Along Brazil’s southern and southeastern shores a long human story is written in shell, bone and sand. Archaeological data indicates occupation stretching from early hunter-gatherers in the Lagoa Santa region (earliest dated material in this dataset to 8547 BCE) to the specialized shell-midden—sambaqui—builders whose monumental mounds define sites such as Jabuticabeira II (South Coast), Cabeçuda, Cubatão I and Galheta IV. The core era highlighted here, linked to Brazil_JabuticabeiraII_Sambaqui_2400BP, marks an energetic phase of mound construction and dense coastal settlement roughly c.2400 BP (≈450 BCE), though shell-midden formation both precedes and post-dates that horizon.
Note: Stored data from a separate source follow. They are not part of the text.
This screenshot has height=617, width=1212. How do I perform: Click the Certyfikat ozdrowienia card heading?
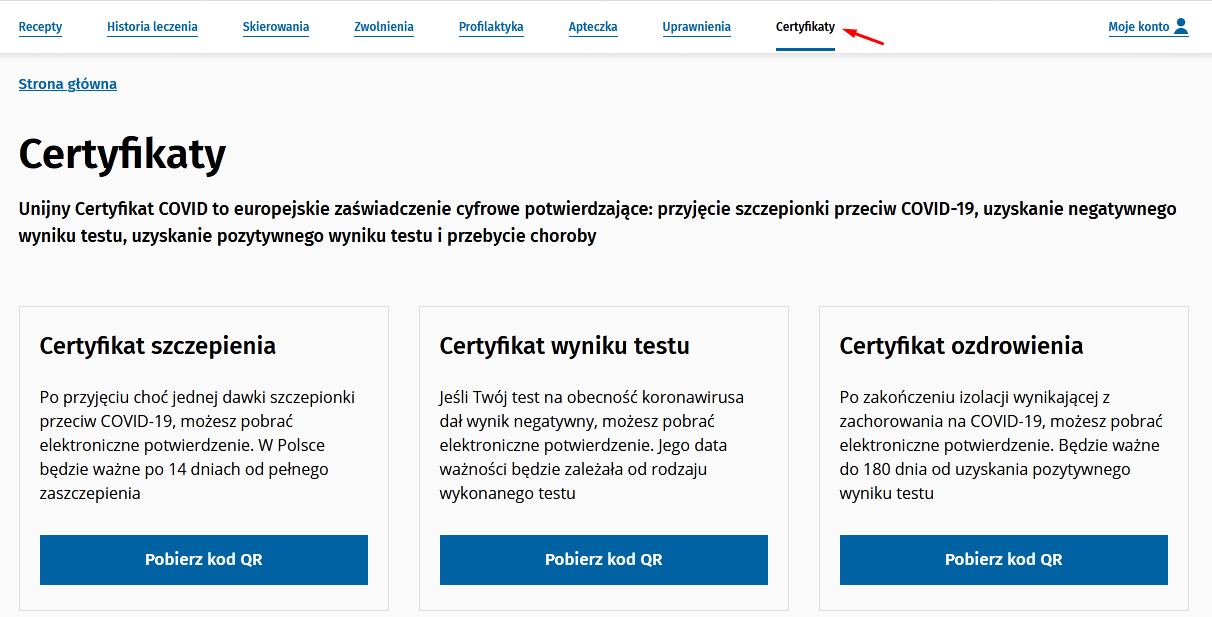pos(961,346)
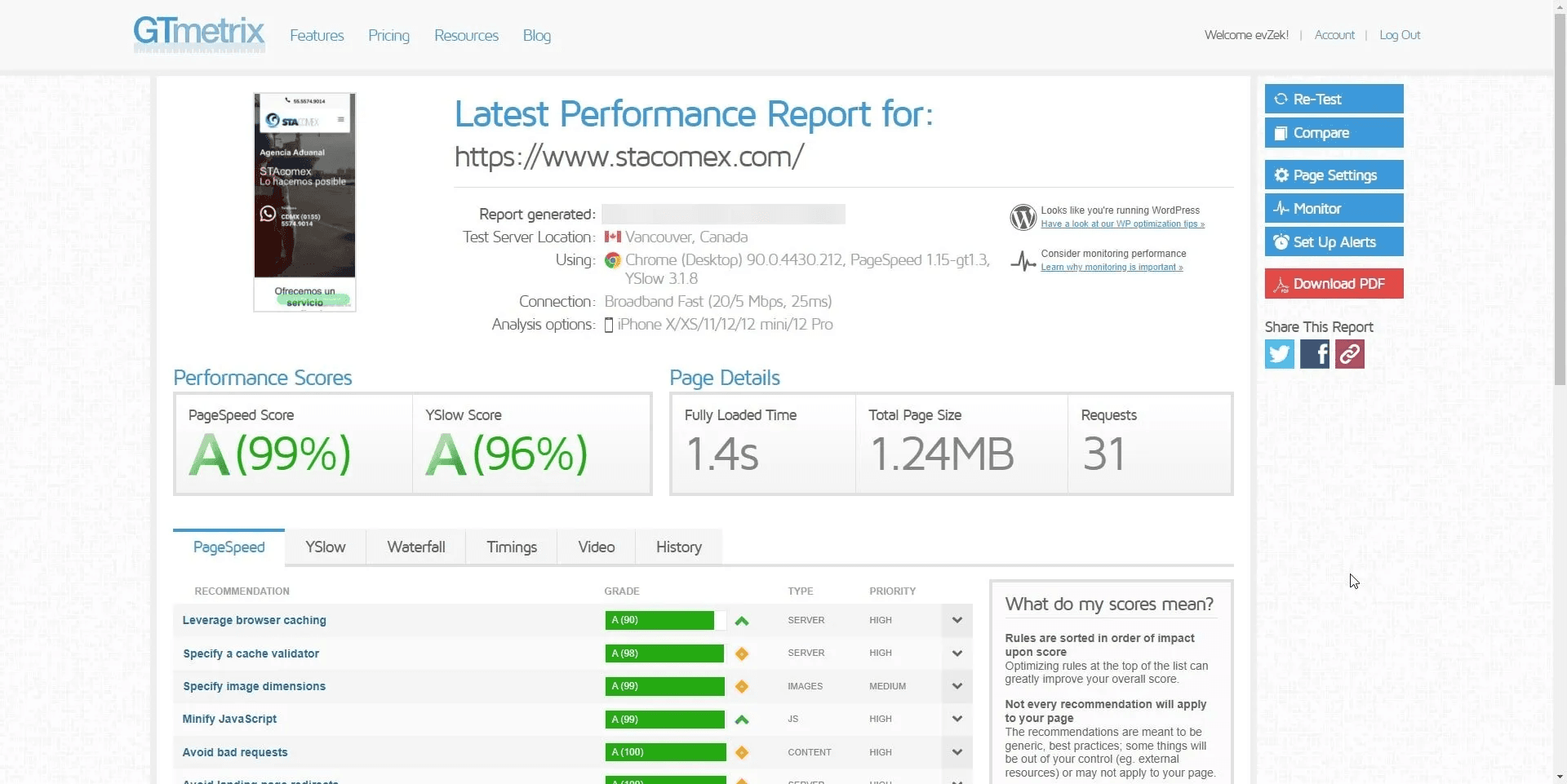The image size is (1567, 784).
Task: Click the green arrow beside Leverage browser caching
Action: 741,621
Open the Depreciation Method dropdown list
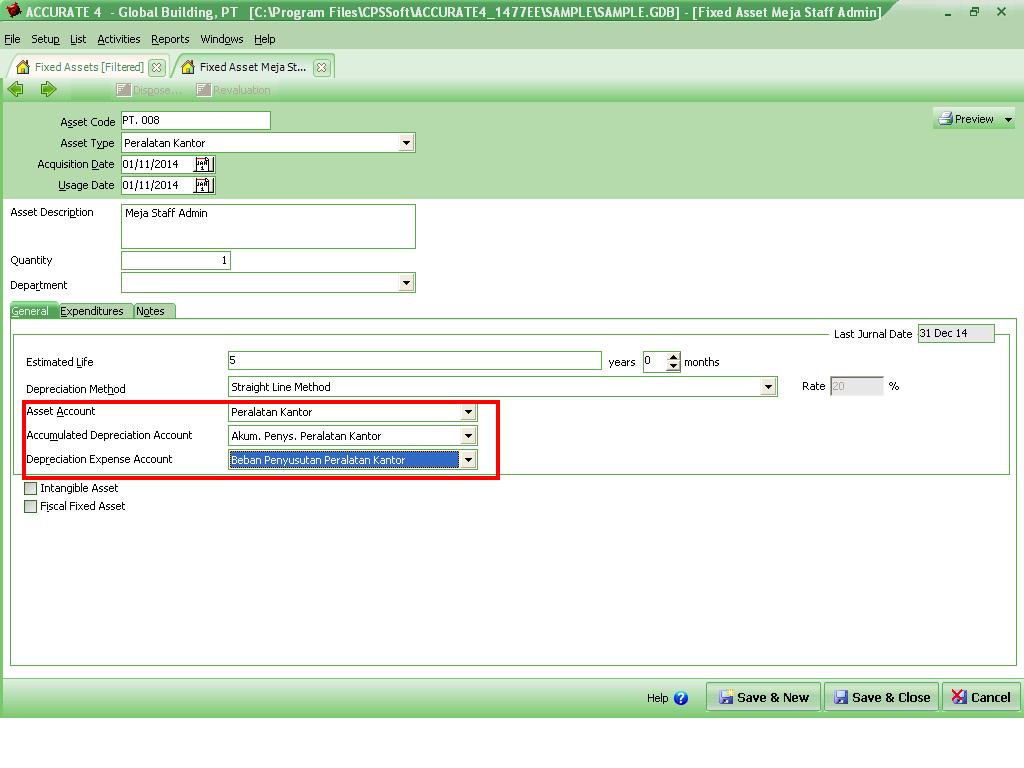This screenshot has height=768, width=1024. click(769, 386)
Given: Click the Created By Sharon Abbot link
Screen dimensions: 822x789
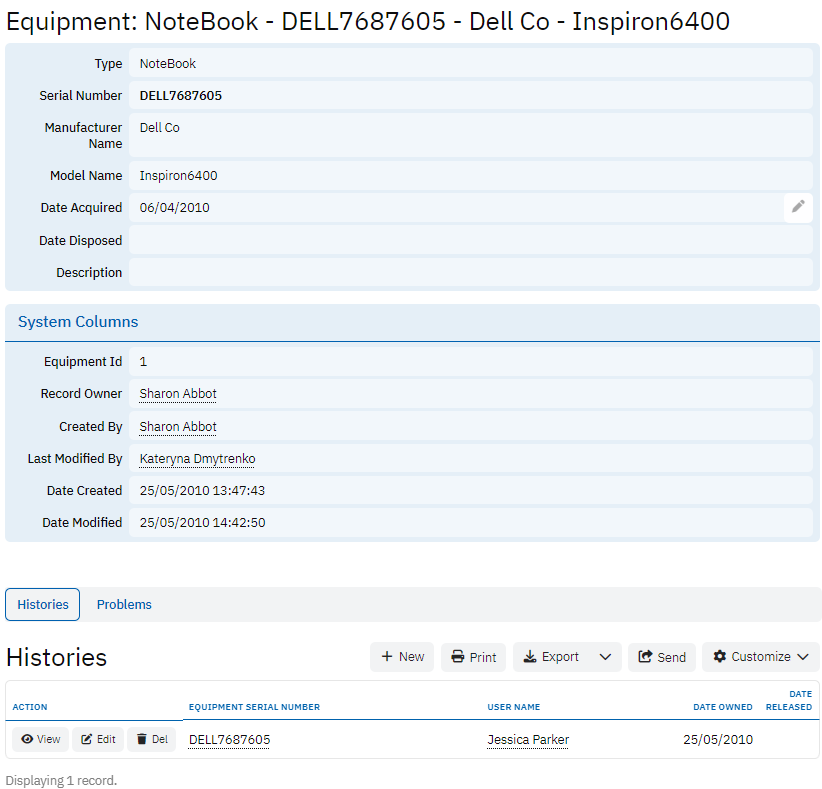Looking at the screenshot, I should click(178, 427).
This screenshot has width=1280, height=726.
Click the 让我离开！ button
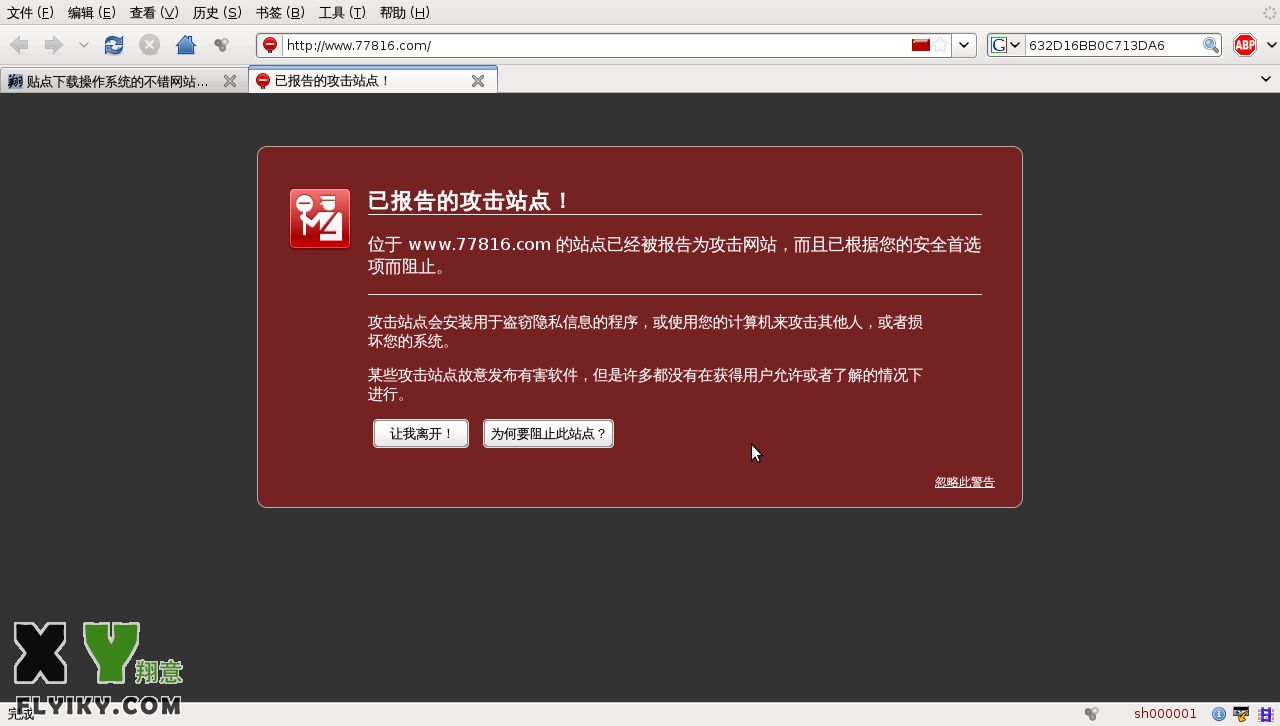point(421,434)
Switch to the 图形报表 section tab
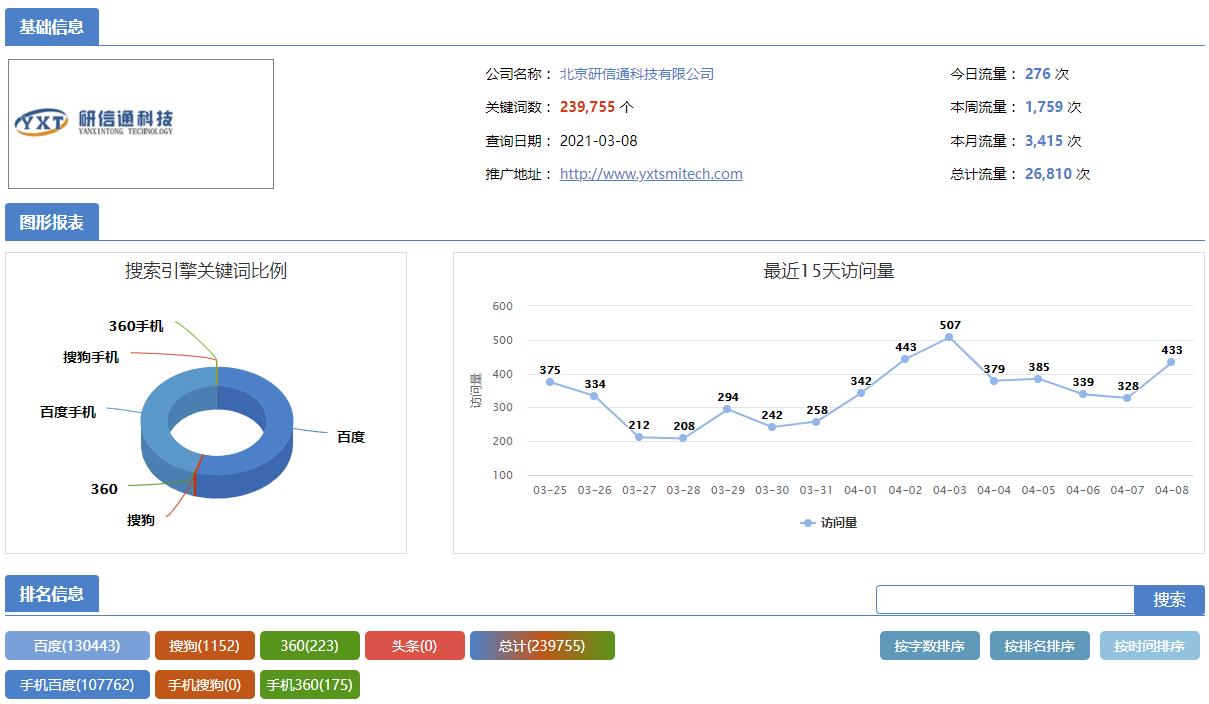The height and width of the screenshot is (704, 1209). coord(53,222)
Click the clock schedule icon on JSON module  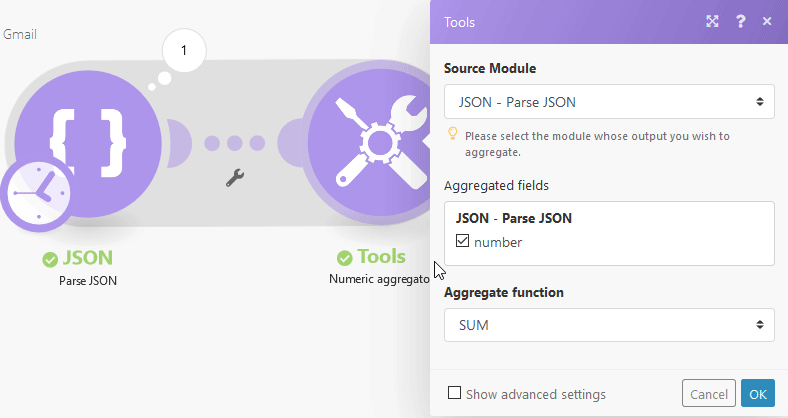click(39, 193)
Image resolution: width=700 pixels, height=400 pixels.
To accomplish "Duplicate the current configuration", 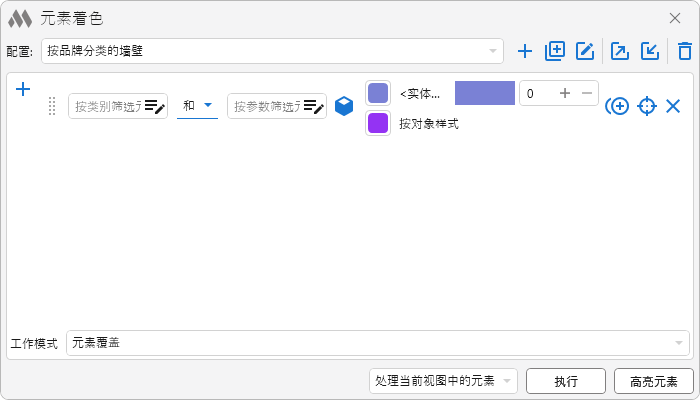I will [555, 52].
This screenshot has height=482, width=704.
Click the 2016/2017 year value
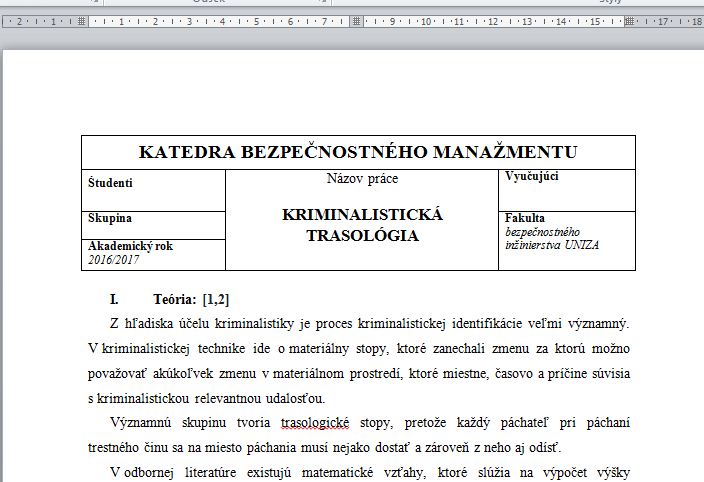[x=114, y=260]
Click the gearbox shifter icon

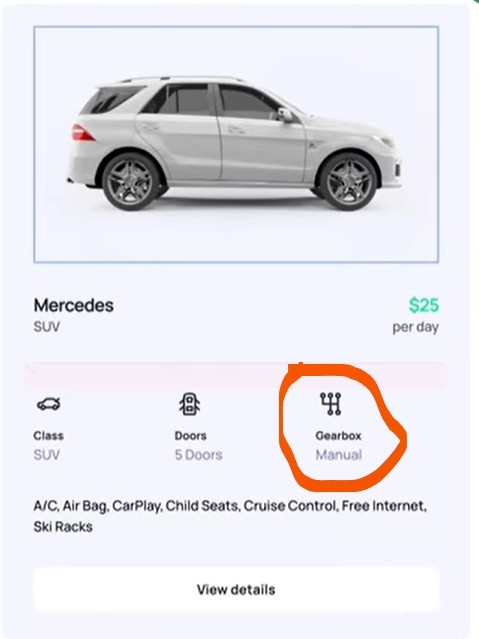(330, 404)
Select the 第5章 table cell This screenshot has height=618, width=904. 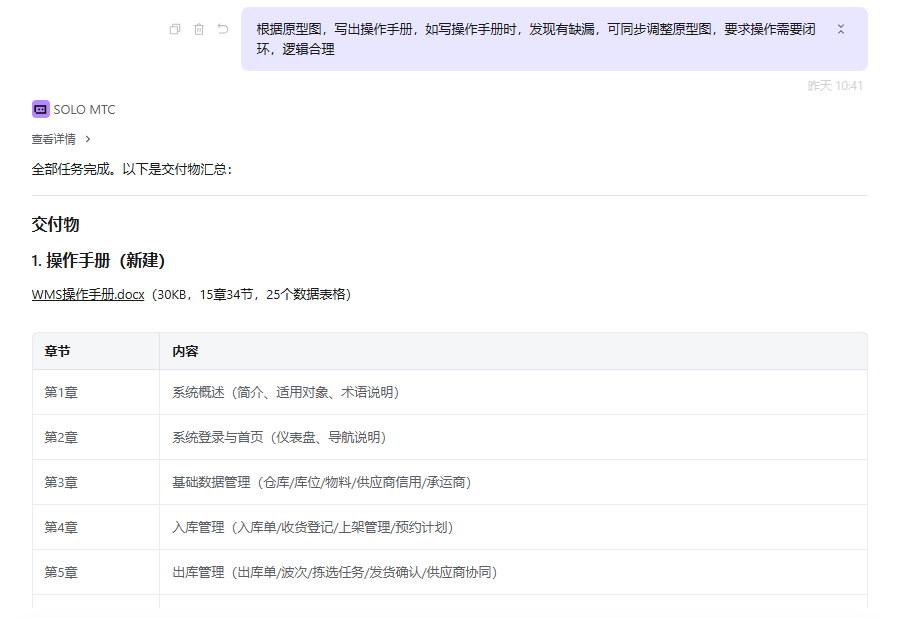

Fieldwork at named localities (Capelinha, Sambaqui do Limão, Loca do Suin, Palmeiras-Xingu and others) reveals repeated seasonal use, middens built from rich marine faunas, and burial deposits often integrated into the mounds. Limited evidence suggests complex lifeways combining fishing, shellfish gathering, and terrestrial resources, with regional variation across the South and Southeast coasts and into Southeast Amazonia. Cultural labels such as “Sambaqui” and “Jabuticabeira II” help order material variation, but stratigraphic mixing, post-depositional processes and centuries of reuse require cautious periodization.
The 32 ancient DNA samples span this deep chronology and are tied to specific sites, allowing us to start linking material culture horizons with genetic signatures while acknowledging that many questions remain open.